Vorläufige Bewertung:
- Für die bisherigen Betreiber von kritischen Infrastrukturen dürfte sich nicht viel ändern, da sehr ähnlich Pflichten für die Betreiber von kritischen Anlangen festgelegt werden. Für die neu hinzugekommenen Adressaten ergeben sich allerdings erstmals explizite und sehr ausdifferenzierte Pflichten im Bereich der Cybersicherheit.
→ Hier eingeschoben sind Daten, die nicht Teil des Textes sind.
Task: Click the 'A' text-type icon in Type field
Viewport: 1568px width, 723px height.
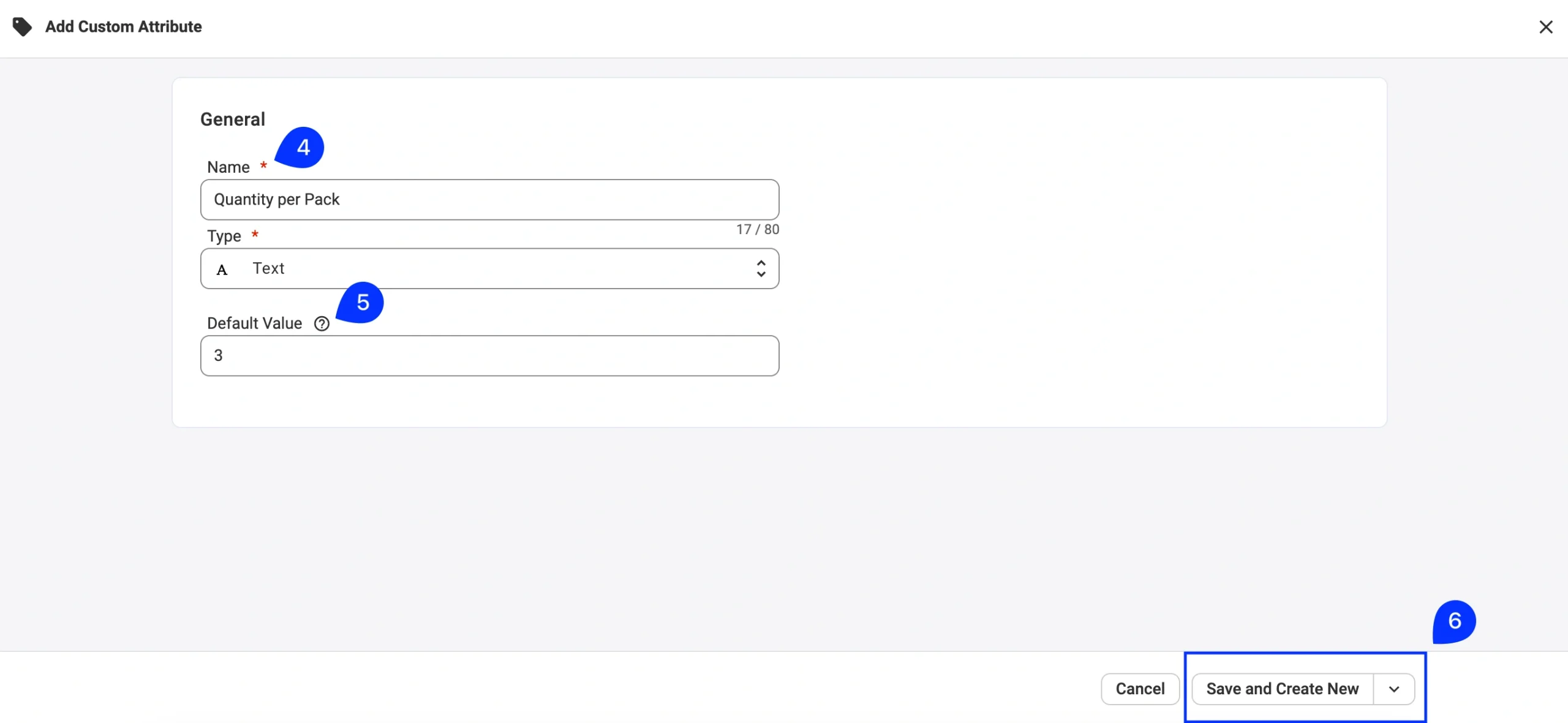Action: 222,270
- Besonderheiten ergeben sich für Unternehmen im Energiesektor, denn die Sonderregelungen in § 11 EnWG sollen größtenteils gestrichen werden. Die Verpflichtungen für Betreiber und Einrichtungen im Energiesektor sollen zukünftig einheitlich im BSIG geregelt werden und die Aufsicht im Energiesektor soll durch das BSI erfolgen.
- Auswirkungen hätte dies nach der bisherigen Entwurfsfassung wohl auf die Pflicht für die Einführung von Systemen zur Angriffserkennung. Bisher mussten Betreiber von Energienetzen die Kritis-Schwellenwerte nicht erreichen, um der Pflicht zum Einsatz von Systemen zur Angriffserkennung zu unterfallen (siehe den aktuellen § 11 Abs. 1e EnWG). Auch würden sich wohl im Energiebereich Änderungen der möglichen Bußgeldhöhe ergeben. Im EnWG konnten bisher die maßgeblichen Verstöße wohl höchstens mit bis zu 100.000 Euro geahndet werden konnten. Ob dies bis zur finalen Verabschiedung des Gesetzes noch geändert wird, bleibt abzuwarten.
- Da der Entwurf aus dem April 2023 stammt und sich dieser Bereich sehr dynamisch entwickelt, ist noch mit einigen Änderungen im Laufe des Gesetzgebungsprozesses zu rechnen. Interessant wird z.B. ob die Regeln zu den kritischen Komponenten nochmals geändert werden. Im vorliegenden Entwurf besteht kaum ein Unterschied zu den bisherigen Regelungen.
Im Grundsatz soll das NIS2UMsuCG im März 2024 verkündet werden und am 1. Oktober 2024 in Kraft treten. Die Nachweispflicht zur Umsetzung der Risikomaßnahmen soll allerdings erst zwei bzw. drei Jahre später, also frühestens im Oktober 2026, greifen.